Puzzle: Maximum amount of rice

Question

Farmer Felix has just had a bountiful harvest with 1 ton of rice, and now he wants to sell all of it. Before getting his rice to the market, his rice needs to go through inspection. Unfortunately, the inspector is a greedy tyrant, and he wants a part of Felix's harvest. The inspector's price is as follow:

• The first inspection costs all the rice.
• If Felix gives the inspector x ton of rice, then the next inspection costs x less.
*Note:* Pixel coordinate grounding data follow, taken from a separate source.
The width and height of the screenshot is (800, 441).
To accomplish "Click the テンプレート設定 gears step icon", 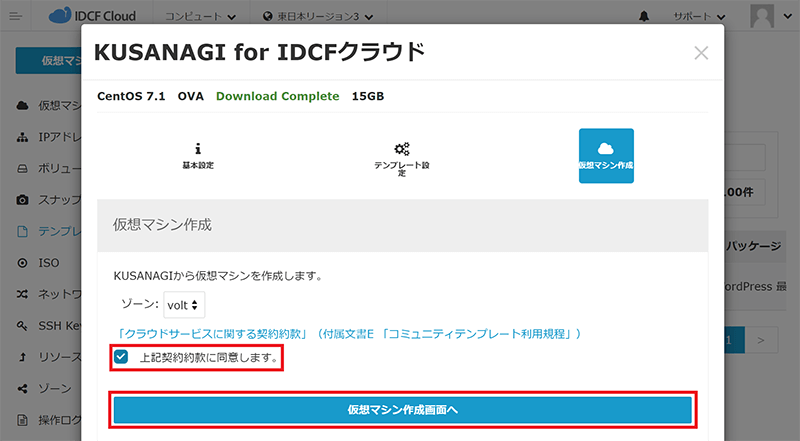I will tap(401, 147).
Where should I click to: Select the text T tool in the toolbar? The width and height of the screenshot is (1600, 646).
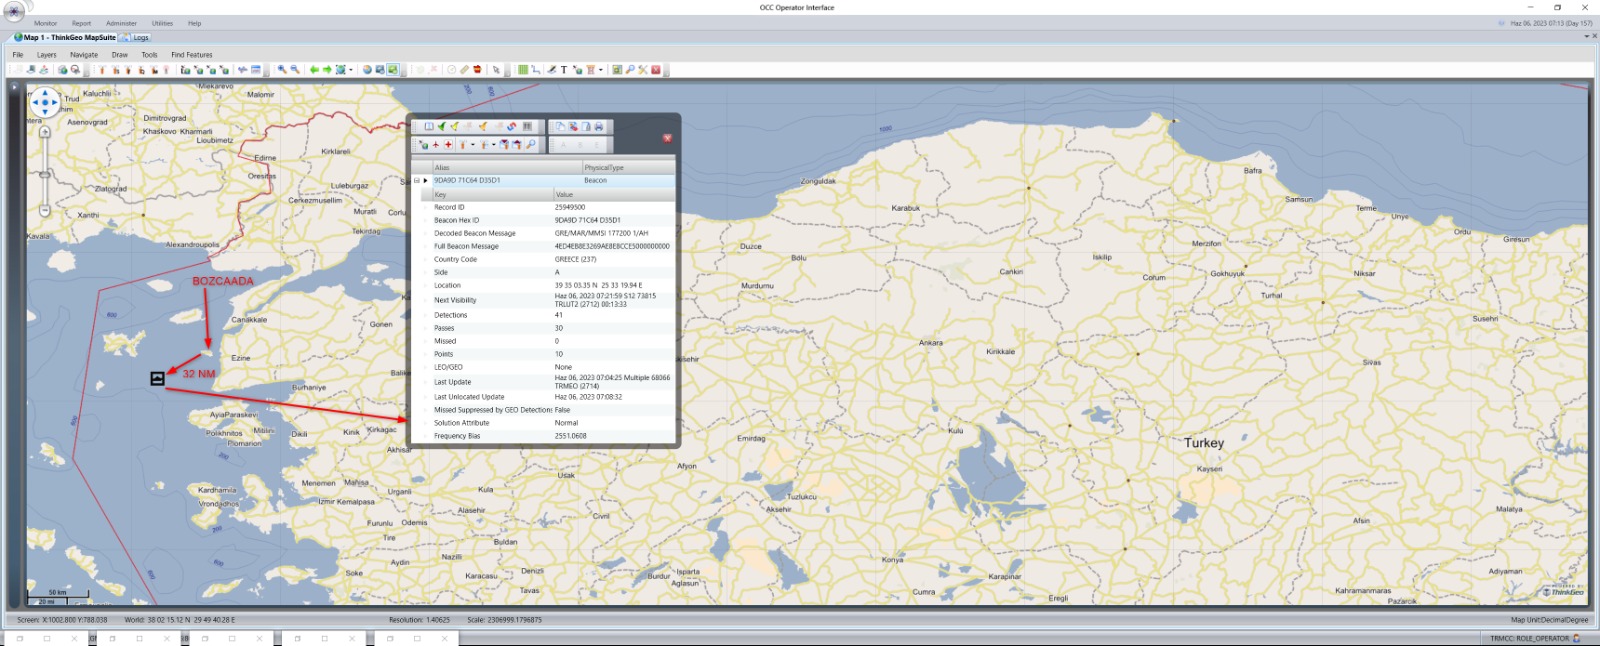pos(564,70)
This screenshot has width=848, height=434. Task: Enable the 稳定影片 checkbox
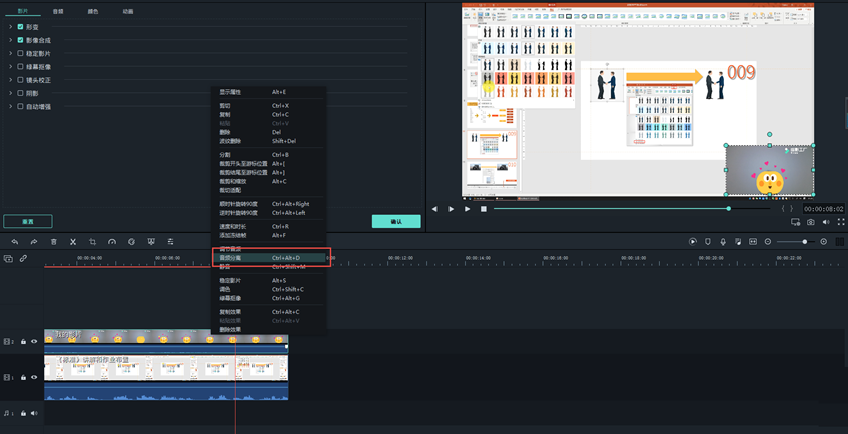point(20,53)
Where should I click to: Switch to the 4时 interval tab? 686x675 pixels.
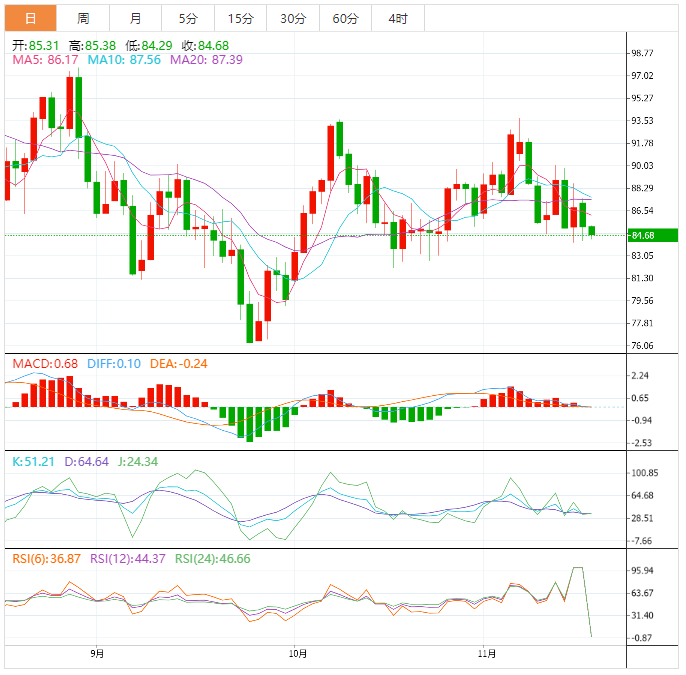pos(397,18)
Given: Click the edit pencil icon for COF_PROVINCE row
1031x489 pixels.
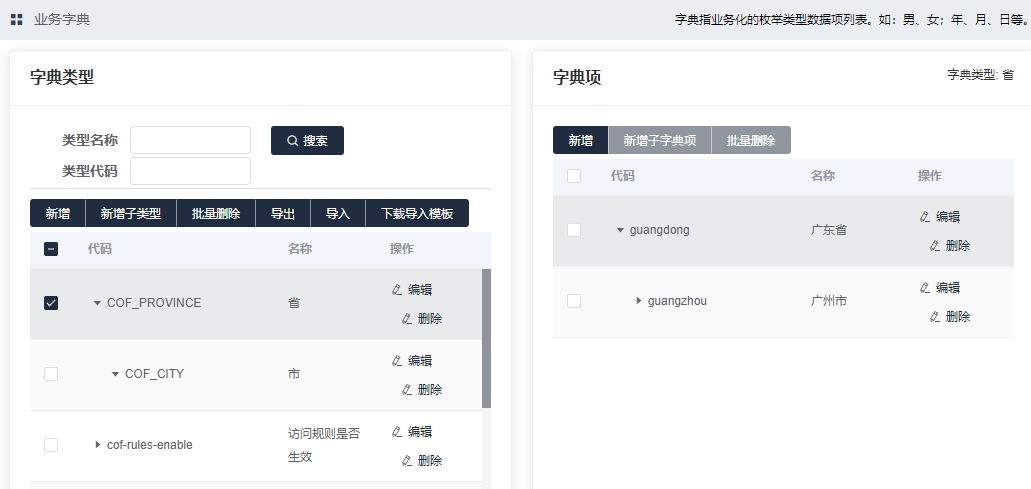Looking at the screenshot, I should click(x=397, y=290).
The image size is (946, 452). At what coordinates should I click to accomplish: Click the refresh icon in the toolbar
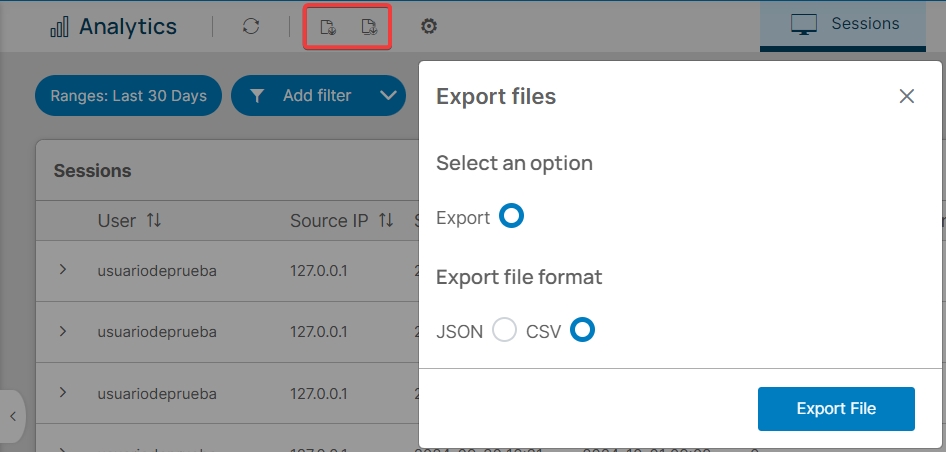point(251,27)
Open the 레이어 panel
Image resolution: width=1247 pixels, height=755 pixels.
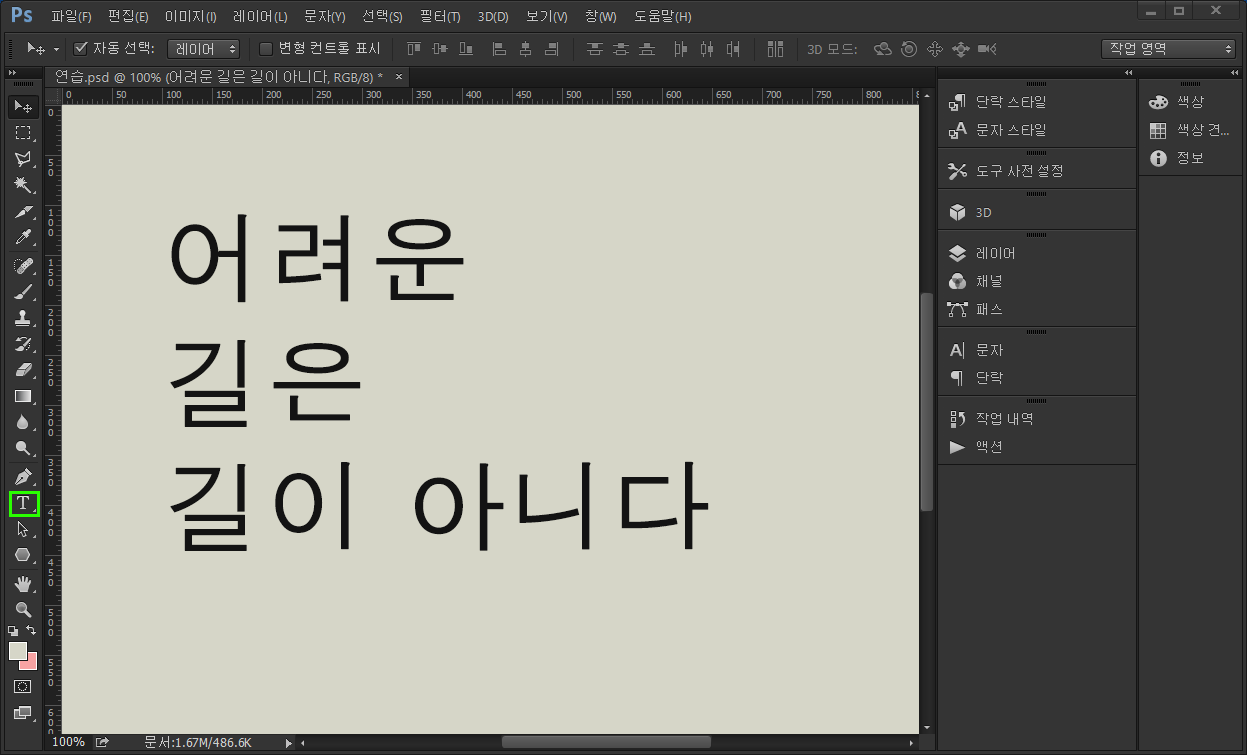pyautogui.click(x=995, y=254)
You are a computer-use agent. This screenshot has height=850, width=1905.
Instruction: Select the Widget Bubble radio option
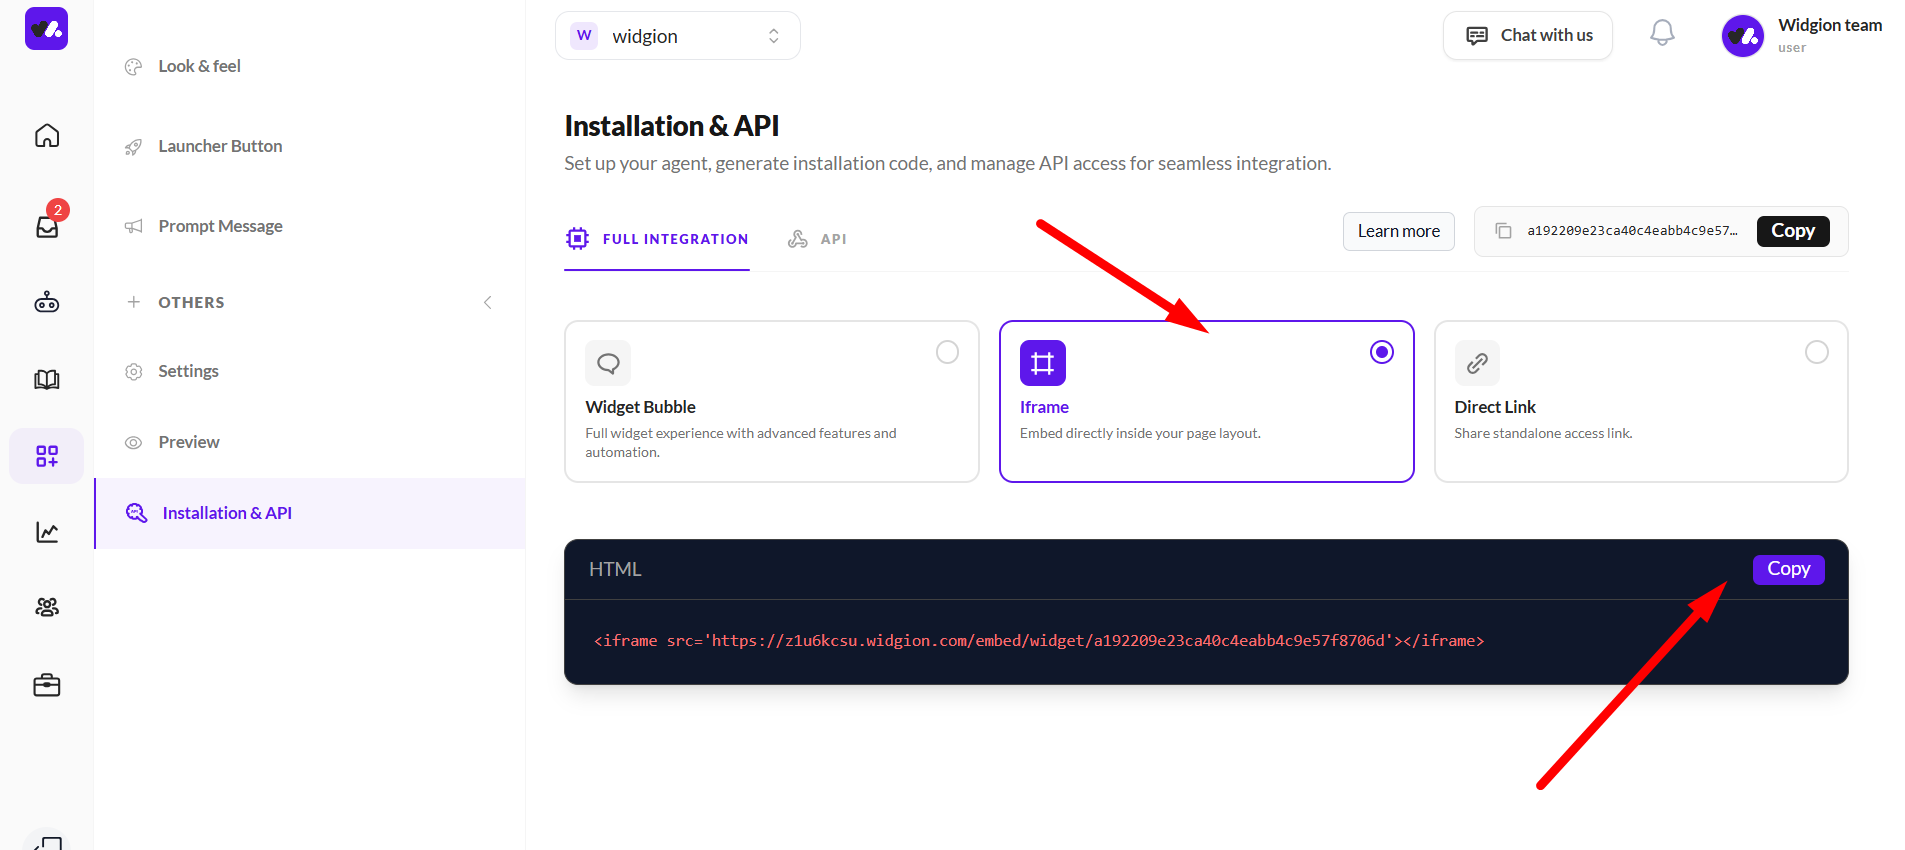tap(947, 352)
For example, if the inspector is given 0.2, 0.3, 0.5 ton portions in that order, then finally the total amount of rice gets to the market is: $$0.2\times0 + 0.3\times0.2 + 0.5\times(0.2 + 0.3) = 0.31$$ What is the maximum amount of rice Felix can get to the market (given that the inspector doesn't mind even when he's requested to inspect infinite times)?

Answer 1

If Felix takes rice to the inspector $n$ times with $a_i$ tons of rice at $i$-th step, then the rice that goes to the market is given by the following formula:$$ x = \sum_{i=1}^n a_i\cdot \big(\sum_{j=1}^{i-1} a_j\big)=\sum_{i=1}^n\sum_{j=1}^{i-1}a_i\cdot a_j = \frac{(a_1+a_2+\dots+a_n)^2-a_1^2-a_2^2-\dots-a_n^2}{2}=\frac{1-\sum a_i^2}{2}. $$ The last equality holds since $\sum a_i=1$. By picking $n$ to be arbitrarily large and $a_i$ to be arbitrarily small, you can see that the amount of rice taken to the market can be made arbitrarily close to $0.5$ tons. Also by the formula you can see that there is no way to take more than $0.5$ tons to the market.

In your example, you made a mistake since $0.2\times 0+0.3\times 0.2+0.5\times (0.2+0.3)=0.31$, not $0.51$.

Edit: The $0.5$ bound also works if you allow Felix to go to the inspector infinitely many times. Say $\sum_{i=1}^\infty a_i=1$ (with, of course, $a_i>0$). Then $\sum_{i=1}^\infty a_i^2$ is also convergent, thus the above formula still holds.

Answer 2

I haven't been able to solve it yet. Below is my thoughts about the puzzle. I hope my English is enough to convey my thinking.

At first, I intended to let the inspector to accept a limit amount of times only (2, 3, 4,..., n inspections) but it escalates quickly into finding maximum value of a multi-variable function. So, maybe it'll be a question for another time.

I've been thinking about the answer, but it turns out to be harder than I imagine it to be. Initially, I let Felix giving rice according to f(x) = x, where:

$$ \int_0^{1/2}{xdx} = 1 $$

Felix gives a tiny bit of rice xdx at a time and 1 is the total amount of rice Felix has after the harvest. So the amount of rice to the market after all the inspections is:

$$ \int_0^{1/2}{x({\int_0^xudu}) dx} = \int_0^{1/2}{x\frac{x^2}{2} dx} = \frac{1}{128}$$

where $${\int_0^xudu}$$ is the total amount of inspected rice at some point (inspection cost discounted) and $$ xdx $$ is the tiny amount of rice Felix is giving at some instant.

Now, when the idea of calculus first rose in my mind, I thought "If I make Felix inspect rice in an increasing amount, he'll get more rice in the end." But calculation proved otherwise, 1/128 is definitely less than 0.51. Am I doing something wrong here?

Also, what I'm curious is what function f(x) will give the maximum amount of rice, thus I try to generalize it as:

$$ \int^a_b{f(x)dx} = 1$$

Also, the amount of rice that gets to market:

$$ \int^a_b{f(x)({\int^x_b{f(u)du})}dx}$$

The train of reasoning is similar to above. And let's assume we can find F(x) such that the derivative F'(x) = f(x), then:

$$ \int^a_b{f(x)({\int^x_b{f(u)du})}dx} = \int^a_b{f(x)(F(x) - F(b))dx}$$

Since F(b) is a constant, and the integration of f(x) over (a, b) is 1, I finally arrive at:

$$\int^a_b{f(x)F(x)dx} - F(b)$$

which is not helpful at all. Could you give me some clues about what to do next?